- **EXERCISE DETAILS**:
Every record below must come back exactly as given.

#### DATA FOR THIS TASK

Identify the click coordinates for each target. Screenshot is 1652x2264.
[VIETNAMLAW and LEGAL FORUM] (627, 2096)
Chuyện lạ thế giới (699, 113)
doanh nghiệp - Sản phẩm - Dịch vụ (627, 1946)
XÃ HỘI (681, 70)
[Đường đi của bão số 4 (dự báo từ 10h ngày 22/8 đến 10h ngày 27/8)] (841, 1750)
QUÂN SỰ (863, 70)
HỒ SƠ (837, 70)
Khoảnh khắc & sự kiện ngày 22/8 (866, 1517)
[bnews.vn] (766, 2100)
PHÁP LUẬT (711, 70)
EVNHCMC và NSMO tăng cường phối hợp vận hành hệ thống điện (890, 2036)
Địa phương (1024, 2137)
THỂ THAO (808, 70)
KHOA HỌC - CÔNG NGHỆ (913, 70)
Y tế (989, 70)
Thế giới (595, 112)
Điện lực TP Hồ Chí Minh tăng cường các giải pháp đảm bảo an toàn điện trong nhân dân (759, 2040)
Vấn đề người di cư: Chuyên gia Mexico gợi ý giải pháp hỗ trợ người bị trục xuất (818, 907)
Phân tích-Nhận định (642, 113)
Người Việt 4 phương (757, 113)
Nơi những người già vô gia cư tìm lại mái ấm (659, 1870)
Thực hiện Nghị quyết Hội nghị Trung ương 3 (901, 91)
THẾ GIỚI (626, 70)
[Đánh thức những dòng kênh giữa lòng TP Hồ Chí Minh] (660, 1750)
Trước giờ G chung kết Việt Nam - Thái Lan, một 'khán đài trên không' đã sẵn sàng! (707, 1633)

########

- **RESPONSE TO THIS EXERCISE**:
Identify the click coordinates for each target. Screenshot is 1652x2264.
[VIETNAMLAW and LEGAL FORUM] (627, 2096)
Chuyện lạ thế giới (699, 113)
doanh nghiệp - Sản phẩm - Dịch vụ (627, 1946)
XÃ HỘI (681, 70)
[Đường đi của bão số 4 (dự báo từ 10h ngày 22/8 đến 10h ngày 27/8)] (841, 1750)
QUÂN SỰ (863, 70)
HỒ SƠ (837, 70)
Khoảnh khắc & sự kiện ngày 22/8 (866, 1517)
[bnews.vn] (766, 2100)
PHÁP LUẬT (711, 70)
EVNHCMC và NSMO tăng cường phối hợp vận hành hệ thống điện (890, 2036)
Địa phương (1024, 2137)
THỂ THAO (808, 70)
KHOA HỌC - CÔNG NGHỆ (913, 70)
Y tế (989, 70)
Thế giới (595, 112)
Điện lực TP Hồ Chí Minh tăng cường các giải pháp đảm bảo an toàn điện trong nhân dân (759, 2040)
Vấn đề người di cư: Chuyên gia Mexico gợi ý giải pháp hỗ trợ người bị trục xuất (818, 907)
Phân tích-Nhận định (642, 113)
Người Việt 4 phương (757, 113)
Nơi những người già vô gia cư tìm lại mái ấm (659, 1870)
Thực hiện Nghị quyết Hội nghị Trung ương 3 (901, 91)
THẾ GIỚI (626, 70)
[Đánh thức những dòng kênh giữa lòng TP Hồ Chí Minh] (660, 1750)
Trước giờ G chung kết Việt Nam - Thái Lan, một 'khán đài trên không' đã sẵn sàng! (707, 1633)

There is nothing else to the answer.